After the United States public health crisis regarding overdoses involving opioids and benzodiazepines, the FDA has made broad changes to drug labeling Wednesday. Informing patients and health providers against the dangers of mixing opioids and tranquilizers, which contain benzodiazepines, could avoid the high number of deaths caused by taking both drugs.
Most people ignore consuming drugs with opiates and medicines with benzodiazepines at the same time can provoke coma or death. This ignorance is part of the current opioid abuse epidemic in the United States.
The U.S. Food and Drug Administration posted a press release on its official website announcing drugs containing opioids and those containing benzodiazepines will require a boxed warning. These warnings are guides for prescriptions with information about the risks associated with using opioids analgesics, opioid-containing cough products, and benzodiazepines at the same time.
Boxed warnings are the FDA’s strongest warnings, and they will be used in nearly 400 products that include opioids or benzodiazepines. Mixing both drugs can cause extreme sleepiness, respiratory depression, coma, and death.
Before deciding to use box warnings, the FDA made a research on the matter and discovered that physicians had been increasingly prescribing opioids and benzodiazepines together. The number of patients who were prescribed both drugs increased by 41 percent between 2002 and 2014, which means that more than 2.5 million opioid analgesic patients also received benzodiazepines. The mix of both drugs has been associated with adverse outcomes and a significant number of overdoses.
The FDA concluded that from 2004 to 2011 the rate of visits to the emergency room involving a nonmedical use of both drug classes increased. But most important, visits to the ER regarding overdose death from taking prescribed or greater than prescribed doses involving opioids and benzodiazepines nearly tripled during that period.
Baltimore City Health Commissioner Dr. Lena Wen said on Wednesday that health officials have noticed in recent years that one in three unintentional overdose deaths from prescription opioids also involved benzodiazepines.

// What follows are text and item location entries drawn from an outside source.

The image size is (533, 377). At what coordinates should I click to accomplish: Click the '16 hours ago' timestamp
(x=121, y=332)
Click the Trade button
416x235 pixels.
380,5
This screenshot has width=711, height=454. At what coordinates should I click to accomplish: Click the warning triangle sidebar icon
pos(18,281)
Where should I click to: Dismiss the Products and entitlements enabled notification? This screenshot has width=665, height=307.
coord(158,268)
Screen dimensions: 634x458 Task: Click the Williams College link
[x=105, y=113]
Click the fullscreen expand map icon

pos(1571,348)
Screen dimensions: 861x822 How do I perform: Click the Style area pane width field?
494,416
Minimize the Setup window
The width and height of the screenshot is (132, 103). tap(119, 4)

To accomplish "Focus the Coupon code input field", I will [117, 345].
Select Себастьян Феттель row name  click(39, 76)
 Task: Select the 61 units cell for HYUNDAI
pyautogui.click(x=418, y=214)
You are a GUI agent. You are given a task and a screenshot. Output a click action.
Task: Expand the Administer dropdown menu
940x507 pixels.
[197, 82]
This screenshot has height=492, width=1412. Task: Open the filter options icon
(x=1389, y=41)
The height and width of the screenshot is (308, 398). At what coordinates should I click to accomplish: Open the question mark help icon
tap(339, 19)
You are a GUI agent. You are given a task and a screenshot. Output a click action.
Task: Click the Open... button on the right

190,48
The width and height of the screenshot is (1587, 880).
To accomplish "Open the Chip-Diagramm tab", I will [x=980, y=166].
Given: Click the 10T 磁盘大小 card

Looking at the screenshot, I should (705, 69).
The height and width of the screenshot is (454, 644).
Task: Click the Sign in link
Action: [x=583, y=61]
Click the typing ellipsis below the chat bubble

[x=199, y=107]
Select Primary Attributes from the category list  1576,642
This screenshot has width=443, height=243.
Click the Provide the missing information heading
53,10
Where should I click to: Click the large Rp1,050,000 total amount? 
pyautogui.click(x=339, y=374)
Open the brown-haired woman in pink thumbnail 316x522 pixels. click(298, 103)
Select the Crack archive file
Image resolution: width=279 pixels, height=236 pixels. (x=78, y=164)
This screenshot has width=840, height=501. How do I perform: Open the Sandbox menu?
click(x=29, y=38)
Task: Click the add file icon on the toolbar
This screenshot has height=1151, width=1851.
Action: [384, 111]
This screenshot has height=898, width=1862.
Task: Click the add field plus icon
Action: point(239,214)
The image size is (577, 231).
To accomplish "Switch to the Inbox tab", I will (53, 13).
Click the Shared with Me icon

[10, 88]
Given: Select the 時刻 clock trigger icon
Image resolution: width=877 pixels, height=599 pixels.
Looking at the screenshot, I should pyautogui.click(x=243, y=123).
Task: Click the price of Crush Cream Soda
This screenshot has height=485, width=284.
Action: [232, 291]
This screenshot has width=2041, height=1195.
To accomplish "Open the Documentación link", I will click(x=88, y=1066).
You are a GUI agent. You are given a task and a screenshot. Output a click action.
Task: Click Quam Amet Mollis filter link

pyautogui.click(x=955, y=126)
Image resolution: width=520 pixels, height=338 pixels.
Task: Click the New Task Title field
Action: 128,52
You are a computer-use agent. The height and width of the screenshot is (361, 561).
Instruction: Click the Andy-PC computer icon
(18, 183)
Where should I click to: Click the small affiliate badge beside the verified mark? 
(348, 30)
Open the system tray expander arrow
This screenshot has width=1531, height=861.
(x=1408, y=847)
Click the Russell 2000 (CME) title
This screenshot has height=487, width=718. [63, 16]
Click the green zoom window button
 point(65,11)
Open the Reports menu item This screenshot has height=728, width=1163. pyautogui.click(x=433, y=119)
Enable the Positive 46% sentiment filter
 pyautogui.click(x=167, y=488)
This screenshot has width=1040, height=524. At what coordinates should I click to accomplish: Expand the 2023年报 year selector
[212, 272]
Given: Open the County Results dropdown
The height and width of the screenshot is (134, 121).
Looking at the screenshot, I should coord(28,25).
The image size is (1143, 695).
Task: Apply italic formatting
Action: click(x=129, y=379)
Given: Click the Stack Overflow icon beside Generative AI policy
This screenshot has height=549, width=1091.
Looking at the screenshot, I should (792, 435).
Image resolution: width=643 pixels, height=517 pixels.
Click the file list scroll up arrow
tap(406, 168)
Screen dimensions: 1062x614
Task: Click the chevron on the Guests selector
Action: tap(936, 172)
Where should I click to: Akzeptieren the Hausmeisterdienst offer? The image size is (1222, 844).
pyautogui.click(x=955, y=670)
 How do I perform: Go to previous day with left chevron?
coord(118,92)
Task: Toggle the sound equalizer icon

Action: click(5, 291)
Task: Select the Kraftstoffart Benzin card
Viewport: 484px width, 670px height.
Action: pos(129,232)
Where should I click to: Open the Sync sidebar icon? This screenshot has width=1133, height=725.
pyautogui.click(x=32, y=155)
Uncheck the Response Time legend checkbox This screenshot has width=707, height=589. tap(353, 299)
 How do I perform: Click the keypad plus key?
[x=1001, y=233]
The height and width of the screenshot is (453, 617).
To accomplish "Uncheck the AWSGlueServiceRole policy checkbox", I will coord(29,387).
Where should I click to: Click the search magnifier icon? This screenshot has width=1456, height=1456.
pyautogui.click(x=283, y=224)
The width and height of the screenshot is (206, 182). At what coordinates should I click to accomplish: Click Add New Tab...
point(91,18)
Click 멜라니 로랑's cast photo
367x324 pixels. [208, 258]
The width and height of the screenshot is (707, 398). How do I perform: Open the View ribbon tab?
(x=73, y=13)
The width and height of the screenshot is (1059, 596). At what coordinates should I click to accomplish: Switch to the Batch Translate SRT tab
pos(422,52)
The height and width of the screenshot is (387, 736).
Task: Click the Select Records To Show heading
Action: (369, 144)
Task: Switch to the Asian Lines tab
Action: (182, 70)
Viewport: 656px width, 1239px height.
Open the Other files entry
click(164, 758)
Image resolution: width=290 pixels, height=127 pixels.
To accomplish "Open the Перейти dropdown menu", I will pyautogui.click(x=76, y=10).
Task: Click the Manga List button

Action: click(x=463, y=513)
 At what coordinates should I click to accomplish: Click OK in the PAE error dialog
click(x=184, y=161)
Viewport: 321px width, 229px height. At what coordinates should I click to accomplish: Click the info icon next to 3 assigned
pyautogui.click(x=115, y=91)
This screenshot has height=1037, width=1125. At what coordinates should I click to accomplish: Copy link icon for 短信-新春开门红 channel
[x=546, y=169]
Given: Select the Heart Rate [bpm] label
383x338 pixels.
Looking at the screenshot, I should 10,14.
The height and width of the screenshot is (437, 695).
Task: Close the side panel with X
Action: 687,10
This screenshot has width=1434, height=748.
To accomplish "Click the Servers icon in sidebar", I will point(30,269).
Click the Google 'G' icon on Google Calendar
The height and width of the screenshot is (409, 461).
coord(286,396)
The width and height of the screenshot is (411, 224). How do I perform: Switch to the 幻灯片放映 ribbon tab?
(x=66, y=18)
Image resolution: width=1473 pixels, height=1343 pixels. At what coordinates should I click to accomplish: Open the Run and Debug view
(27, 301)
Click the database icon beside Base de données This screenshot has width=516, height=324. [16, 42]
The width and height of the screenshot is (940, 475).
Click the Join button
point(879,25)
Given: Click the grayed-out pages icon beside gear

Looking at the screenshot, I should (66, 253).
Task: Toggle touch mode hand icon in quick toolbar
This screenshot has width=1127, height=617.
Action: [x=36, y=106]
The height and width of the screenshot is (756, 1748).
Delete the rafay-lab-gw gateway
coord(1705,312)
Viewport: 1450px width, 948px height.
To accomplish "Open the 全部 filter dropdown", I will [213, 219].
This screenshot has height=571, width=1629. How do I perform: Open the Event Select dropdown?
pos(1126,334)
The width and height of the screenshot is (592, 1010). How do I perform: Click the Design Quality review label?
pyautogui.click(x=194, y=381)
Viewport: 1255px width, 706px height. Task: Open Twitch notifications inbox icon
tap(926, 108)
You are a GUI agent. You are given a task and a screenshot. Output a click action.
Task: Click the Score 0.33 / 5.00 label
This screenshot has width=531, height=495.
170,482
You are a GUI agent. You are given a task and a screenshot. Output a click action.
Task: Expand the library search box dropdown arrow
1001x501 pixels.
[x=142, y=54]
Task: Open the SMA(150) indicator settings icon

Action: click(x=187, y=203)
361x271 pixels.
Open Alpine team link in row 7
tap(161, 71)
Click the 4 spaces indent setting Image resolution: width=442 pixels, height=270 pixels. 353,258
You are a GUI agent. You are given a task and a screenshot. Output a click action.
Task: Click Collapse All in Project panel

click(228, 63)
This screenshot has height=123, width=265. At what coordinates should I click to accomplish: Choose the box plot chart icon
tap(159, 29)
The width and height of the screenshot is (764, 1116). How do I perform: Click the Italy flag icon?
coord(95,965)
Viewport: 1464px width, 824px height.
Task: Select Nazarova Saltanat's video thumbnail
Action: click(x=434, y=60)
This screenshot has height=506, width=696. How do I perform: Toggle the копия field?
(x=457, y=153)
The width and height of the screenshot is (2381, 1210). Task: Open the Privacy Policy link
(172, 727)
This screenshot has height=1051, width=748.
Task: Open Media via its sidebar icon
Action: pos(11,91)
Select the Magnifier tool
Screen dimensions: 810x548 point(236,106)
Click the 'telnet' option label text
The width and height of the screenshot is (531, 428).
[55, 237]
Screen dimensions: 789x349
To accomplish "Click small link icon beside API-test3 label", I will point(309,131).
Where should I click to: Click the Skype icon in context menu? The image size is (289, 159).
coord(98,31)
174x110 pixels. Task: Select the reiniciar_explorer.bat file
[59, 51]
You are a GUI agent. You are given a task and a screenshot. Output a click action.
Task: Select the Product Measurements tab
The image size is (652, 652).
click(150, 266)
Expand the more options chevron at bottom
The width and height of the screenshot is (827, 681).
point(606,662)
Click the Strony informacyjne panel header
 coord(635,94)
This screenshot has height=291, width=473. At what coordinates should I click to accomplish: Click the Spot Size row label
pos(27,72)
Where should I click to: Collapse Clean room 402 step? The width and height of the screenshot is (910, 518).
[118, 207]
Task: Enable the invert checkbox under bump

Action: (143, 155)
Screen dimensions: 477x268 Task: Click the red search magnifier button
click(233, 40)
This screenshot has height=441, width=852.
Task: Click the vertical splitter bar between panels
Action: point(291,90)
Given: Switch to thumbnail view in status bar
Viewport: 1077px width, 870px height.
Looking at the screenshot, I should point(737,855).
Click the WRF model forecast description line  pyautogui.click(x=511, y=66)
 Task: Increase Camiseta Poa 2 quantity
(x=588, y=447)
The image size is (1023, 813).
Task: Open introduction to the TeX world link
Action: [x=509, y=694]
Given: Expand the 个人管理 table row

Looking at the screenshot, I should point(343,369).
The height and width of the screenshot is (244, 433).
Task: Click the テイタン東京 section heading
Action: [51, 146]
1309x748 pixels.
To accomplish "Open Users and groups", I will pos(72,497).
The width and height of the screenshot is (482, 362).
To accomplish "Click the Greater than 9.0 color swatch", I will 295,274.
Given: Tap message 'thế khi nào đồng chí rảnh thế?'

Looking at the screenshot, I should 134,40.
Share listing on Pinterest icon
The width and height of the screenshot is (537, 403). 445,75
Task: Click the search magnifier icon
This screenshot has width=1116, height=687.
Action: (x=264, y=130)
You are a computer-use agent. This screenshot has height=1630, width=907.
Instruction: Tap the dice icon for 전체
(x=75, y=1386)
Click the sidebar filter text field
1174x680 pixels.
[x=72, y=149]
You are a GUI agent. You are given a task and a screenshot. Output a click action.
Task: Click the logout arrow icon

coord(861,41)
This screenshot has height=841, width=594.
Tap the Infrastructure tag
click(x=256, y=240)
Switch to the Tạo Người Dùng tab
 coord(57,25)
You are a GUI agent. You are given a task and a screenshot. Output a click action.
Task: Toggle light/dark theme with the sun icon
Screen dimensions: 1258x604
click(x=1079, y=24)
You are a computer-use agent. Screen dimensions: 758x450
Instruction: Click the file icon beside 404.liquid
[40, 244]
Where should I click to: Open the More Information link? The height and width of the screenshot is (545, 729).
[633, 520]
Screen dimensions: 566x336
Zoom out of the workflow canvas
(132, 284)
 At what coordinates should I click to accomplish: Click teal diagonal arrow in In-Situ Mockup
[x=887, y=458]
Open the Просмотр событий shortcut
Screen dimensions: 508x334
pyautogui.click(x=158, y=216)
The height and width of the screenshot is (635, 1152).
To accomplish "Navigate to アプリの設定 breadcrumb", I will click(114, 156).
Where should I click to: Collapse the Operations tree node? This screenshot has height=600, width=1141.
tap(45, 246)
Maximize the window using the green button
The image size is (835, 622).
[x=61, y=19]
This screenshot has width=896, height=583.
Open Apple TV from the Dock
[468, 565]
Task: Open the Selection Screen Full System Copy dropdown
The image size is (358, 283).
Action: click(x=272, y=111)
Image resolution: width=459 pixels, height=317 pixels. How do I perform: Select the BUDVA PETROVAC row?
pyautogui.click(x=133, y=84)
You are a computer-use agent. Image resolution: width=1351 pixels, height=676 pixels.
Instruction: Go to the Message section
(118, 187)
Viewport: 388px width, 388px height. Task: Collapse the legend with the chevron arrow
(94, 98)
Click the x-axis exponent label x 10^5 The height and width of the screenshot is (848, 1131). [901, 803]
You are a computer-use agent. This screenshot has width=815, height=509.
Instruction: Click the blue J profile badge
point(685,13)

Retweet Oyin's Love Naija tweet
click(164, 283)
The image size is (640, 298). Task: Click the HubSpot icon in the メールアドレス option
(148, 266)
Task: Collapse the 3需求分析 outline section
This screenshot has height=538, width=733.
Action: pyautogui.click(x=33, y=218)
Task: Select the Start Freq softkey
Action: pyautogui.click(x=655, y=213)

How opioids and benzodiazepines work and how they have killed thousands of Americans in the past two decades
The FDA explains opioid analgesics are powerful painkillers that include prescription oxycodone, hydrocodone, and morphine, among other drugs. Both generics and branded names. Benzodiazepines are drugs found in medicines for the treatment of neurological and psychological conditions, such as anxiety, insomnia and seizure disorders.
Both drug classes depress the central nervous system, and they had similar labels, despite each has unique pharmacology, safety risks and labeling information to its use. This is why the FDA is changing labels and requiring opioid analgesics, prescription opioid cough drugs, and benzodiazepines to have different labels to avoid people using both at the same time thinking they are the same.
Additionally, The FDA issued a Drug Safety Communication, which provides information to anyone who is taking, or who knows someone is taking opioids or benzodiazepines. The purpose is that people can spread the message about mixing both drugs and help to reduce overdose cases regarding the irresponsible use of these drug classes. The Communication also targets health care providers to make them more careful to prescribe both drugs as directed, without increasing the dose or dosing frequency for either drug.
The FDA reports that opioid analgesic misuse and abuse have increased significantly in the United States over the past two decades, and it is now a major public health concern because overdoses lead to coma and death.
Opioids create addiction and dependence and are the leading cause of the current drug crisis. Opioids are similar to morphine and heroin, and it is used in OxyContin, Vicodin, and Percocet. Still, opioids are a necessary treatment for patients in pain or those who try to treat their addiction. The FDA continues to examine evidence regarding the use of benzodiazepines and opioids as part of patients medication-assisted therapy treatment (MAT), to determine benefit/risk considerations.
The FDA new measures to improved opioid and benzodiazepine warnings are consistent with clinical guidelines from the U.S. Centers for Disease Control and Prevention (CDC).
Would changing labels be enough to control the opioids crisis?
According to the NBC, the FDA has been heavily criticized for not acting quickly nor doing something effective to stop overuse and abuse of opioids. The dependence provoked by opioid over prescriptions have created a new and an attractive market for illegal drugs. New Jersey is one of the most affected states in the U.S.
Heroin addicts frequently overdose in Camden and dealers play with formulas and mix components that depress people’s respiratory system or worse. On August 29 Camden reported 29 cases of overdoses related to a new heroin labeled with a Batman logo.
Unfortunately, the heroin wave that came after the increase of painkillers prescriptions has affected the entire country and new illegal drugs like the one with the Batman logo or another heroin called “Game of Thrones” are the beginning of a new threat to the United States.
Opioid overdoses killed more than 47 thousand people in 2014, and the CDC estimates that in 2013 1.9 million Americans abused or were dependent on prescription opioid pain medications.
Due to the imminent health crisis, the White House launched in March an initiative to control the opioid addiction epidemic. And the CDC issued new voluntary guidelines in May urging doctors to avoid prescribing opioids if it was not strictly necessary.